As much as or more than any other country, Sweden discourages use of cash. The country's bus system does not accept it, merchants can refuse to take it, and many banks have halted cash-handling services.
The national bank, or Sveriges Riksbank, states that the country's financial institutions have reduced cash handling services too quickly, resulting in a lack of cash available to the general public, primarily in less populated areas. The national bank presented this argument last week in a statement to the Ministry of Finance that cash access be a legal requirement of basic bank accounts.
"We'll never support any 'less cash' initiatives because they are artificial and even arbitrary interventions in free markets and diminish convenience and choice for citizens," said Michael Lee, CEO of the ATMIA. "The Swedish central bank got it spot on."
The ATMIA in Europe has been calling for the Swedish government to recognize that cash access is a fundamental aspect of payments, especially ATM operations.
Sweden is not the only country working on dwindling its handling of cash. The Payments Council in the U.K. released a report a year ago revealing consumers were making more non-cash payments than cash payments for the first time in 2014.
"A lot of soothsayers and fortune tellers started many years ago talking about a cashless society, and ATMs are right in the thick of countering that because people want cash for their pockets," said industry analyst Russ Schoper of Atlanta, Ga.-based Business Development International Inc.

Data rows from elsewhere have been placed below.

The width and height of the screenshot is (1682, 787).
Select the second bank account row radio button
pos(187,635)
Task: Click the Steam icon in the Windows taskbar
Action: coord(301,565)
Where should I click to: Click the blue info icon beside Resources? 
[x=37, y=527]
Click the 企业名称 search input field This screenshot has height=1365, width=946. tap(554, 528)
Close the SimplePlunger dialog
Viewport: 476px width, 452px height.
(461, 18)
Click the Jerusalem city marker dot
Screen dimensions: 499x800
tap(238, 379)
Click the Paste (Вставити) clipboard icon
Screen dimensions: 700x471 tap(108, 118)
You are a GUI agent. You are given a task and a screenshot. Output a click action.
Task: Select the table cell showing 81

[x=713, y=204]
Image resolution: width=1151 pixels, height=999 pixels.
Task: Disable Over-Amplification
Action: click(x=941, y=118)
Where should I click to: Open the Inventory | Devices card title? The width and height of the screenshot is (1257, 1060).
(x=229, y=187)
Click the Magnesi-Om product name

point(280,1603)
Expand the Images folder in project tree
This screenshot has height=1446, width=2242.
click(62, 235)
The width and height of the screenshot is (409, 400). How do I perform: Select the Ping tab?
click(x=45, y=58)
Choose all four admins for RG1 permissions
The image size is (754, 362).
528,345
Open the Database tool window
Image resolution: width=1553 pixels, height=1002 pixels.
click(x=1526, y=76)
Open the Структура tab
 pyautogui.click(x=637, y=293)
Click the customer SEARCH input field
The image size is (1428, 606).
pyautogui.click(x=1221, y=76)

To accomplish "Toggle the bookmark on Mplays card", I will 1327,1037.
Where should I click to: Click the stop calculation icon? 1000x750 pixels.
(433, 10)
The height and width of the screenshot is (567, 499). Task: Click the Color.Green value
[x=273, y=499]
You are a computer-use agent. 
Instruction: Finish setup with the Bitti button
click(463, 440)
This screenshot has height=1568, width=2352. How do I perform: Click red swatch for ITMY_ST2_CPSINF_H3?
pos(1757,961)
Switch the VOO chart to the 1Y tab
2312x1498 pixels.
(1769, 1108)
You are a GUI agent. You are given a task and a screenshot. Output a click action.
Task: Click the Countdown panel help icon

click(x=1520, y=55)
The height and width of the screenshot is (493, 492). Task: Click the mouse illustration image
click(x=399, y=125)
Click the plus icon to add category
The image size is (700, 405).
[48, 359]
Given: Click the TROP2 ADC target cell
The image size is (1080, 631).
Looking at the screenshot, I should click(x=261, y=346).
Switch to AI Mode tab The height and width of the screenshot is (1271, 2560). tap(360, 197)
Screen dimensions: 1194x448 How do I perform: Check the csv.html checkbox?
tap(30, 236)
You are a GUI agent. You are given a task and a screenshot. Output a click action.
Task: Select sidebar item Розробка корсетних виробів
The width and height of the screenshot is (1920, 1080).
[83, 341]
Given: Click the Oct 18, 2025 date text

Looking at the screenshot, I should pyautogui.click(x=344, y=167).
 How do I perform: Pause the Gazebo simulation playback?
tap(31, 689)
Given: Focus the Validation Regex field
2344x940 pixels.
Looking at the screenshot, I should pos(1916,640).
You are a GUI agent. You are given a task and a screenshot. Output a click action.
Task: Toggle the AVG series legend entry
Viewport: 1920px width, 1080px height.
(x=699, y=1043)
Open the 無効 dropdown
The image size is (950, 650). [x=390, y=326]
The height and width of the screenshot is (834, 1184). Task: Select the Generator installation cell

But use of cash is declining because of debit card use and mobile wallets, especially among younger consumers, Schoper said.
"Still, it will be long after I am not on this Earth in which we would have a cashless society," Schoper added. "For small-value transactions, people still like their cash."
At the same time, the ATMIA supports innovation in ATMs and payments because "we want maximum convenience and maximum choice for all customers," Lee added. "We believe there is a 'less card' future for ATMs in the 2020s."
Industry research generally confirms that cash will have its place in the mainstream payments systems for many years. This seems to be true regardless of available technology, as consumers still prefer to use cash or checks for person-to-person payments.
However, there are reasons that banks seek to end the costly task of handling cash, a factor that merchants often overlook when pushing to avoid the costs associated with accepting card payments. Research has shown many companies may not benefit much from the hidden costs in accepting cash at the point of sale.
The ATMIA points to some global statistics that cash is not only going to be with consumers for some time, but its use is actually growing.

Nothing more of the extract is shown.